The load is suspended by a spring with a stiffness of 100 N / m from the elevator ceiling.

The load is suspended by a spring with a stiffness of 100 N / m from the elevator ceiling. The elevator descends uniformly downward to a distance of 5 m for 2 s.
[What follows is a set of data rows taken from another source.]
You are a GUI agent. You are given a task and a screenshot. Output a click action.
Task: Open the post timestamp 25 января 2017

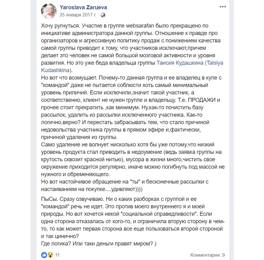78,15
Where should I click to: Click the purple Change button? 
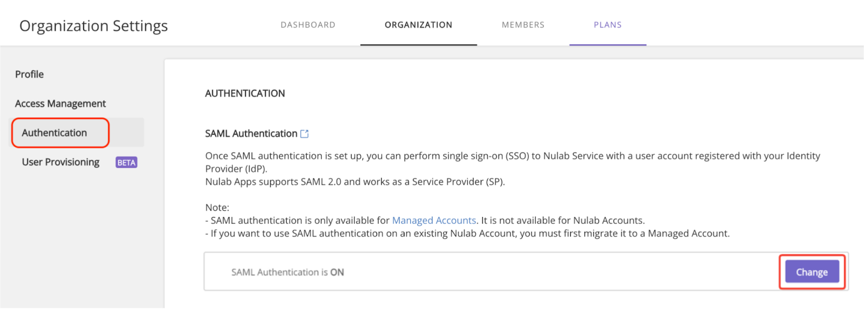point(812,272)
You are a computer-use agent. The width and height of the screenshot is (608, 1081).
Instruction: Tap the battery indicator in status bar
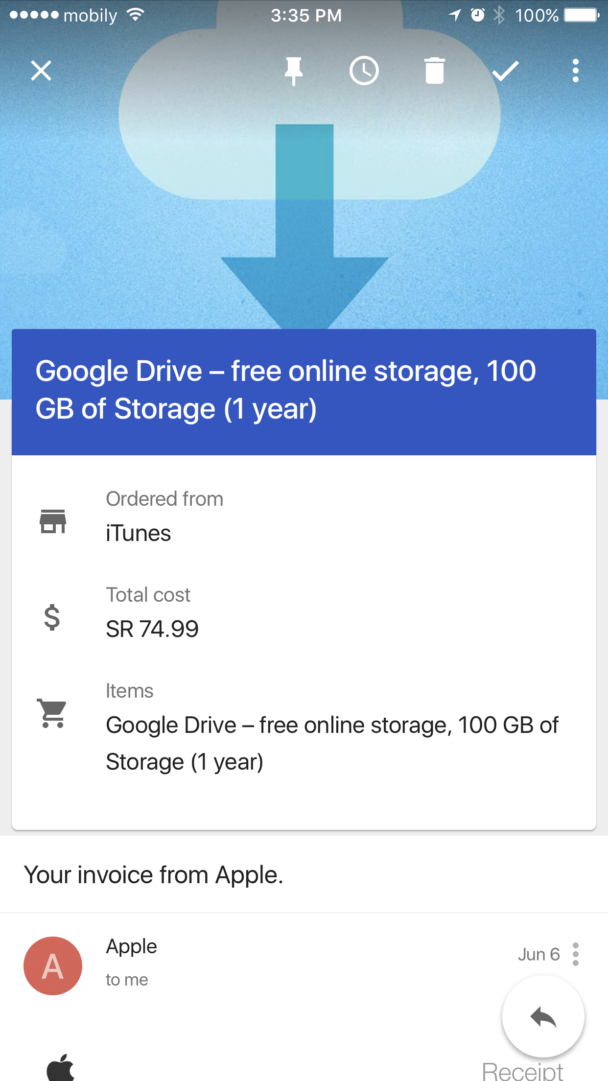[x=582, y=15]
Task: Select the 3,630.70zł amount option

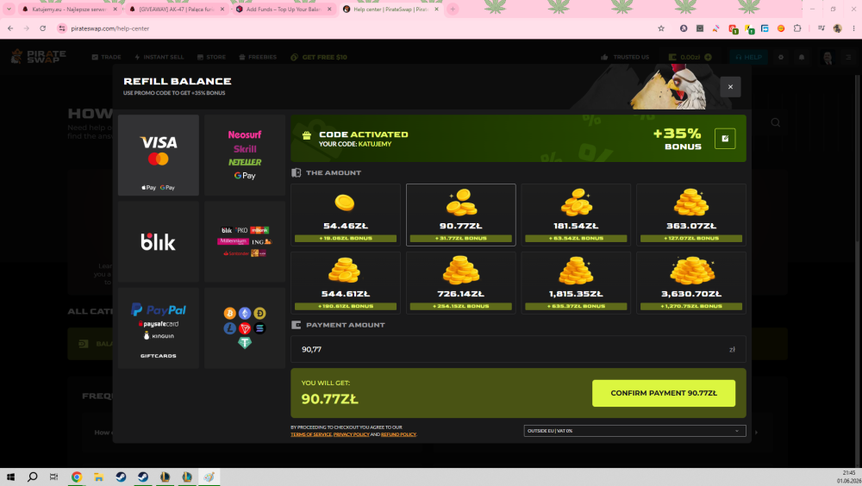Action: [691, 284]
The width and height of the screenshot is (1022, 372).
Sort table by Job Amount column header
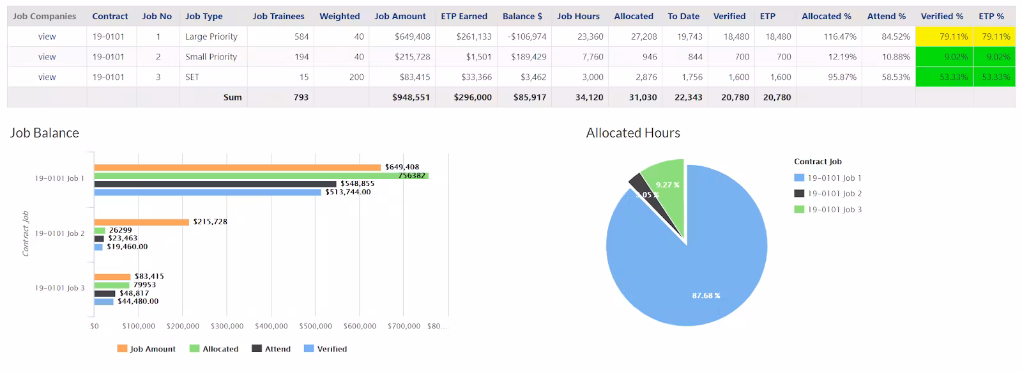(400, 16)
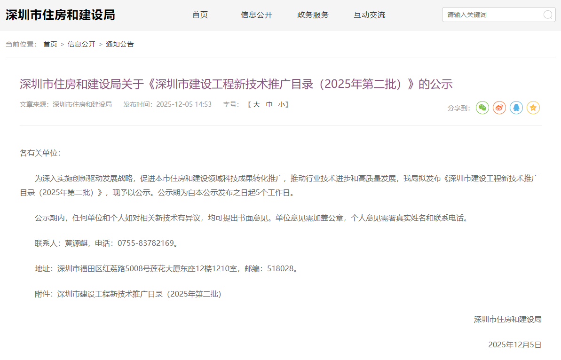The height and width of the screenshot is (360, 561).
Task: Click the search magnifier icon
Action: pos(548,15)
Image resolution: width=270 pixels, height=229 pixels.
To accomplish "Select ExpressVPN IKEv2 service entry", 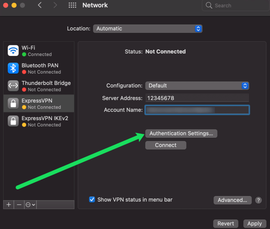I will [39, 121].
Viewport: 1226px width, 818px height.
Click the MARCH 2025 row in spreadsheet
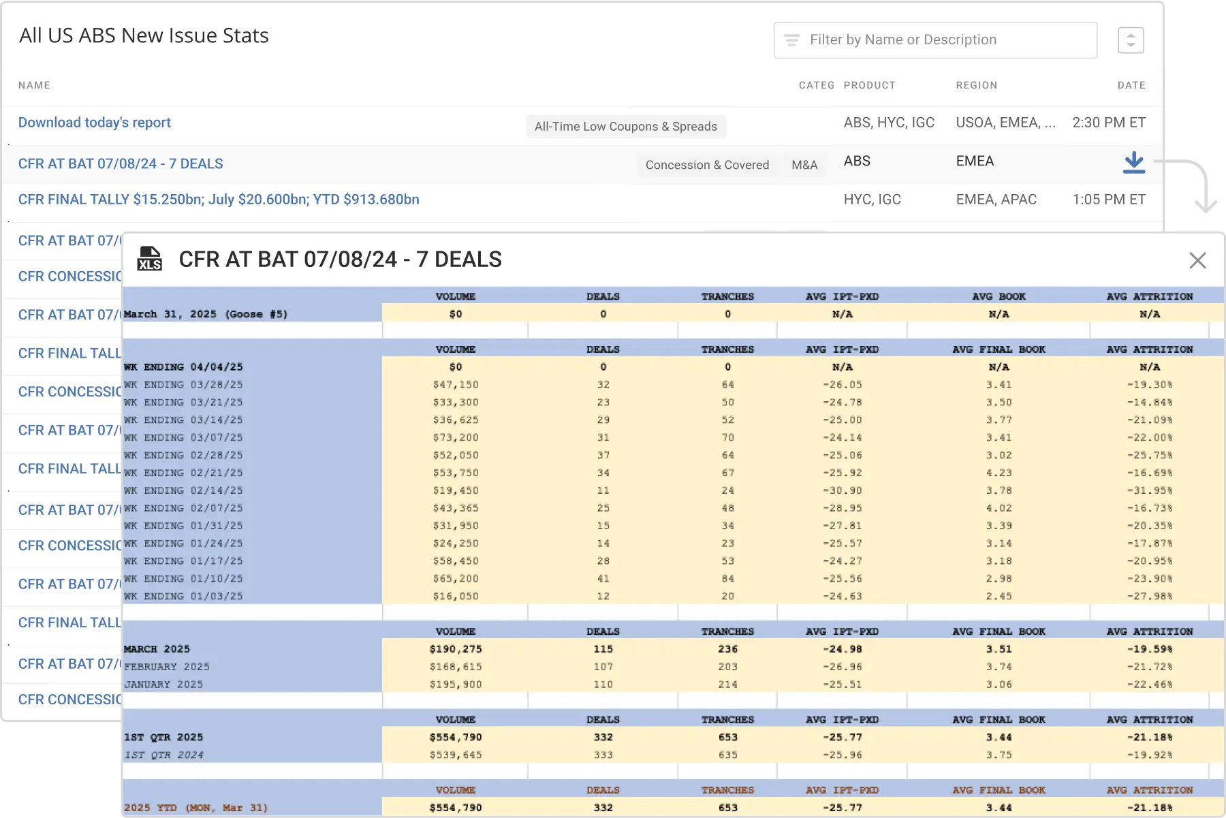(157, 649)
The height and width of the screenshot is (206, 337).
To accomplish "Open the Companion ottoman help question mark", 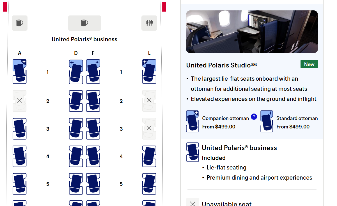I will (x=254, y=116).
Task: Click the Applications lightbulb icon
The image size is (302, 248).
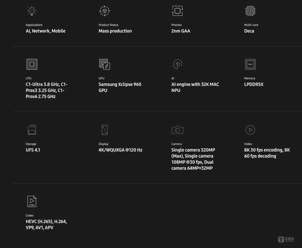Action: (32, 11)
What is the mass of the load if the elongation of the spring with a steady motion of the load is 1.5 cm?

k = 100 N / m.
g = 9.8 m / s ^ 2.
S = 5 m.
t = 2 s.
x = 1.5 cm = 0.015 m.
m -?
Two forces act on the load in the elevator: gravity sieves Ft directed vertically downward, and the tension force of the spring N directed vertically upward.
Let’s write 2 Newton’s law: m * a = N – Fт.
The force of gravity Ft is determined by the formula: Ft = m * g.
m * a = N – m * g.
The spring tension N will be determined as follows: N = m * a + m * g = m * (a + g).
According to Hooke’s law, the force of a stretched spring N is determined by the formula: N = k * x.
m * (a + g) = k * x.
m = k * x / (a ​​+ g).
S = a * t ^ 2/2.
a = 2 * S / t ^ 2.
m = k * x / (2 * S / t ^ 2 + g).
m = 100 N / m * 0.015 m / (2 * 5 m / (2 s) ^ 2 + 9.8 m / s ^ 2) = 0.122 kg.
Answer: the mass of the cargo is m = 0.122 kg.